Earlier in the day, the first wave of exit polling showed a massive advantage for Kerry, and some websites posted the inconclusive results. But major news outlets and both campaigns were exceptionally cautious, still haunted by the flawed reporting that marred the race in Florida four years earlier, and their wariness proved wise as official exit tallies narrowed the score and ultimately brought Bush into the lead in several of the most important states.

Ralph Nader, the third-party candidate blamed for drawing votes away from Al Gore in 2000, ended the race having made little discernible impact in the 34 states where he was on the ballot.

Both parties held onto their biggest prizes from the last race: Bush took Florida decisively, claiming a mandate in the state he won four years earlier after 36 days of turmoil and a Supreme Court ruling. Kerry triumphed in Pennsylvania, a sharp blow to Bush after 44 presidential trips to the state.

The campaigns marveled at the enormous crowds, with millions of voters pouring into polling stations to take a stand in a race that amounted to a nationwide referendum on Iraq, the war on terrorism and the ailing economy.

Bush captured the Carolinas, although the Democratic vice-presidential candidate, Senator John Edwards, had roots in both. West Virginia, a once-Democratic stronghold that shifted Republican four years ago, fell in line again behind Bush, as did Virginia, a state Kerry had once made a target of heavy advertising. Bush also won Missouri.

Kerry won handily across much of the Northeast, winning statewide in Maine to capture all four of its electoral votes, defying predictions the state would split its votes. In Massachusetts, voters voiced overwhelming disapproval of Bush, two-thirds of them giving a thumbs-down to the president's handling of his job.

But after early exit polls suggested a sizable lead for Kerry in several battlegrounds, the actual returns indicated a much narrower divide, resulting in a long evening of see-saw predictions and baffling tallies.

Hunkered down for an excruciating wait -- with shades of the razor-thin contest four years earlier -- Bush invited a small pool of reporters into the White House to put his upbeat mood on display before balloting stopped on the West Coast.

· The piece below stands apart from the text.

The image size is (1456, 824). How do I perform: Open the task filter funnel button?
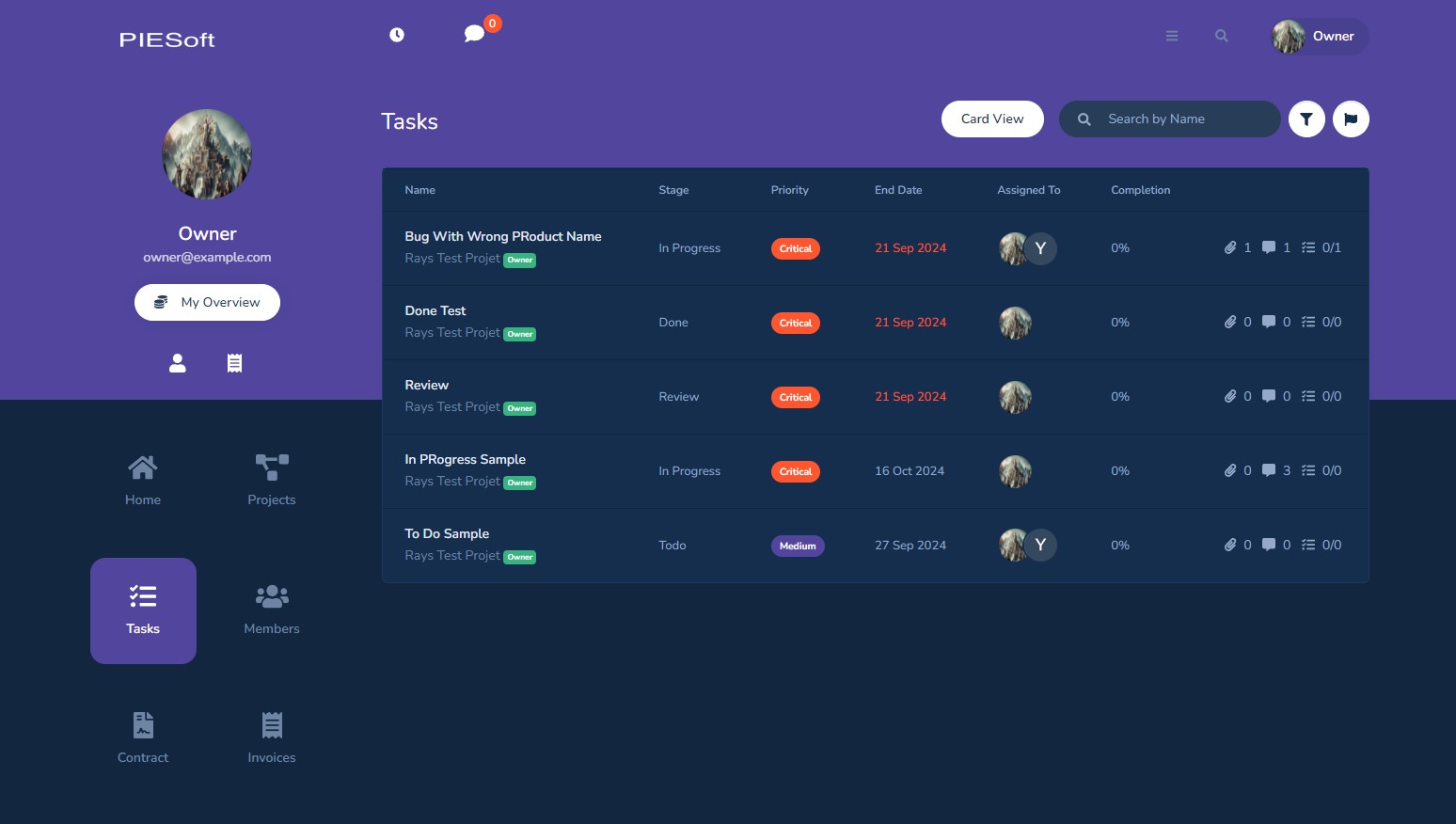click(1306, 119)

''I believe I will win, thank you very much," Bush cautiously predicted just before 10 p.m., surrounded by his family after dinner in the White House residence.

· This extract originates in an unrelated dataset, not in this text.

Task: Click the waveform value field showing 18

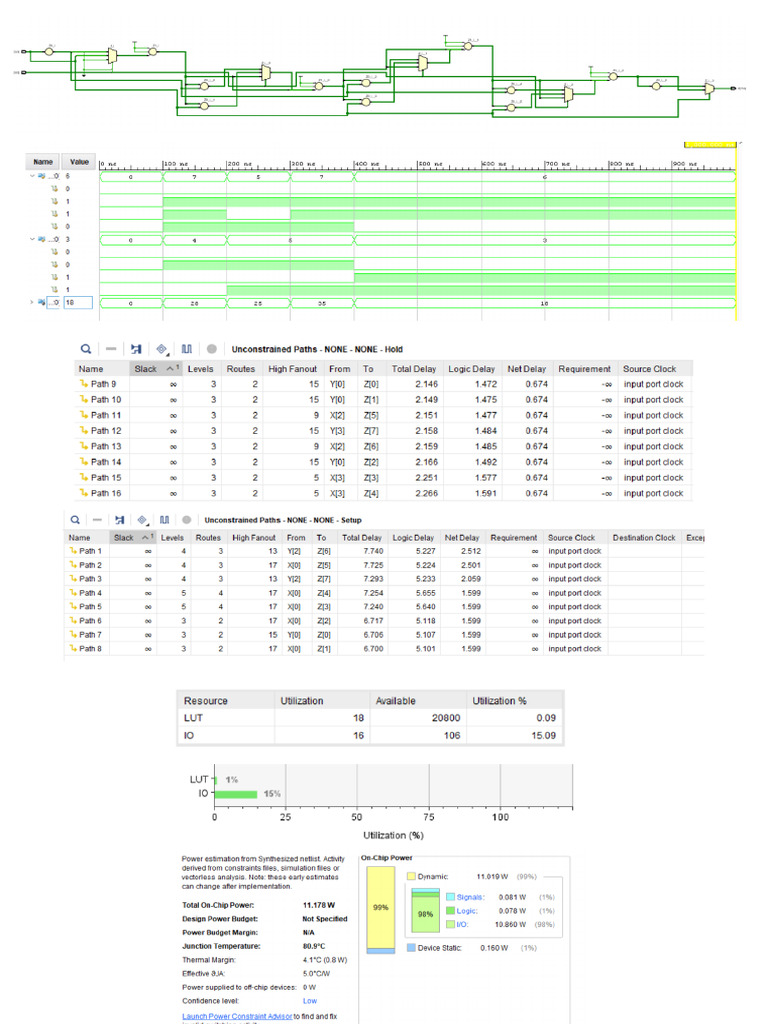Action: pos(78,302)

The Kerry camp kept vigil in Boston, keeping a wary eye on precinct-by-precinct tallies late into the night as Edwards flew into town for the planned victory celebration at Copley Square.

In Florida, which delivered the presidency to George W. Bush by 537 votes after a contested vote four years ago, problems counting absentee ballots threatened to delay knowledge of final results at first. But the state went to fell in line for Bush around midnight, giving him a solid bloc of 27 electoral votes that put him closer to the 270 needed to win.

Voters on both sides described yesterday's contest as the most consequential election of their lifetimes, an historic turning point whichever direction it went.

''This is the most people I have ever seen in this precinct in my life,"' said Bill DeMora, executive director of the Ohio League of Conservation Voters.

Peter J. Howe and Yvonne Abraham of the Globe staff contributed to this report.